In an exclusive interview with China Global Television Network (CGTN), Kitty van der Heijden emphasized that the pact's adoption came none too soon, as children nowadays are under the threats of climate change, poverty, inequality, public health emergencies and global conflicts.
"We are now facing more conflicts than we had ever before since the Second World War. And all of these interconnected crises are impacting the lives and the futures of children in a way we haven't seen before. At the moment, right now, as we speak, we know that 1 billion children are at extreme risk of climate change. One billion children, it's just hard to imagine what that means. And in the next 30 years, we have 4.2 billion new lives coming to Earth. What future they will inherit is what all of the governments, all of the private sector companies, all of the NGOs and UN entities such as ourselves, UNICEF -- the future that they inherit is the future that we will make together," she said.
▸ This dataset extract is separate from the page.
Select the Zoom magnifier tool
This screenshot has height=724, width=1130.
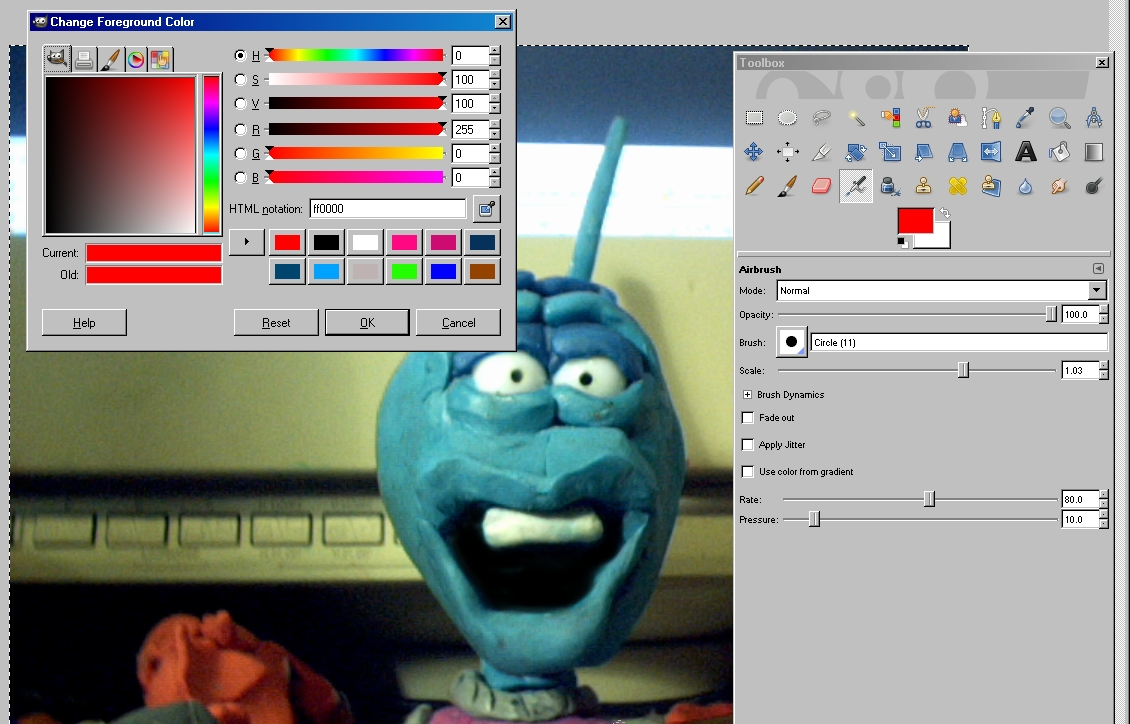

"It's not predetermined that the misery that we see now and that runaway climate change that we see now will continue to impact the lives and futures of children, because we have a choice that we can make. And the Pact of the Future and the promises embedded in that pact is a conveyor belt to keep climate change in check, and a conveyor belt to bring peace, to bring stability, prosperity and hope. For all of the children living now and the 4.2 million children that we'll see over the next 30 years. And that's why this pact is so critically important," van der Heijden added.
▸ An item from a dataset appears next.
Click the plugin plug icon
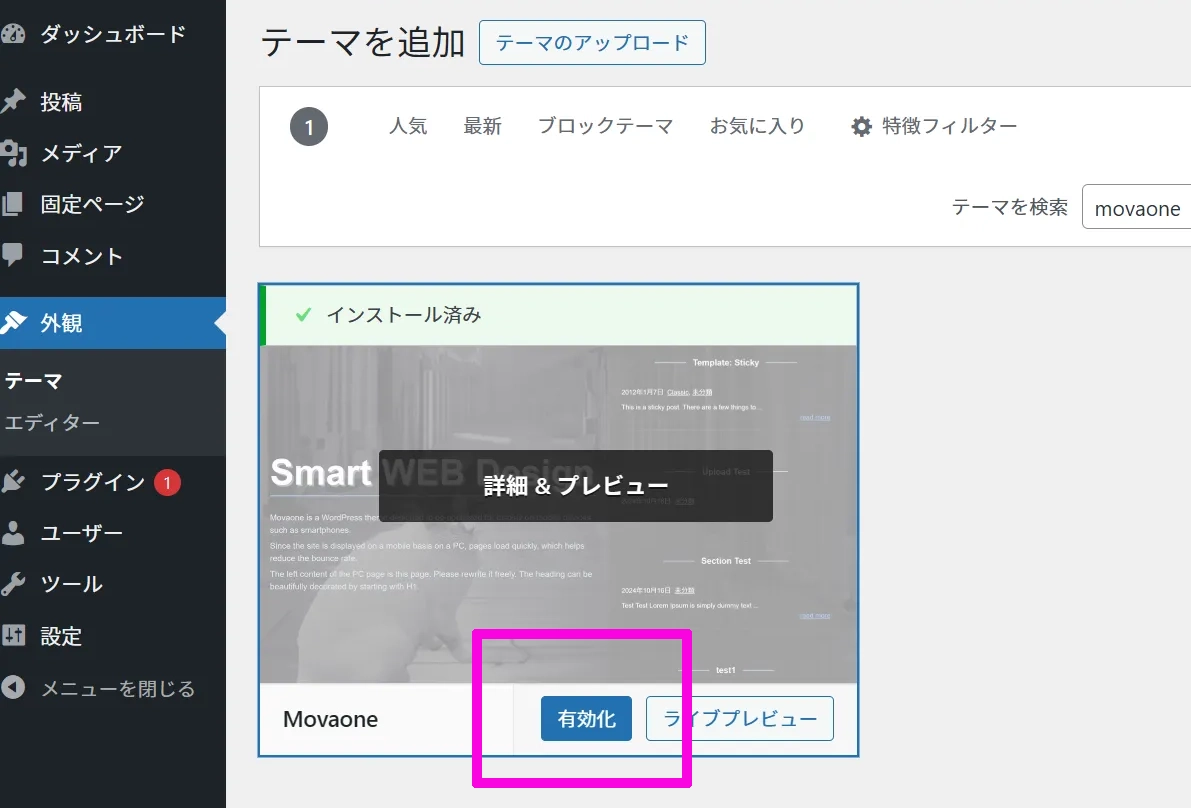 (x=12, y=482)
She recalled that after seeing that first draft of the pact failed to sufficiently take the plight of children into account, UNICEF fought to make sure policymakers understood how uniquely vulnerable children are.
"We are getting children their rightful stage on the podium and within policies to make the world understand how uniquely vulnerable they are, but also how much agency they have in shaping their own future. So, what I want everybody to understand [is] that the Pact is a promise. We have to deliver on that promise with action. When it comes to conflict, when it comes to climate change, children are uniquely vulnerable, but what does climate change do to children? Well, that actually begins before children are born. Few people realize that what we see with heatwaves, for example, is that women give birth far too early because their bodies can't cope with the heat and the pregnancy. So, children are born too early and they start disadvantaged with low birth weight. We see that breast milk is impacted with heatwaves, so children born too small don't get enough nutrients," the UNICEF official said.
To change the lives of children and young people on the ground, she stressed, commitments made by governments must be translated into actionable policies and financial support.
"We make sure that the climate policies that they submit are actually child-responsive, and so making sure that policies are child-centric, making sure that finance streams then follow through. [Remember] that out of all of the money that is being spent in the world today on climate finance, and we're talking billions here, only two point four percent is programmed in a child responsive way in other ways on social, adaptive, humanitarian cash programs for children that need it, on education programs, on health," she said.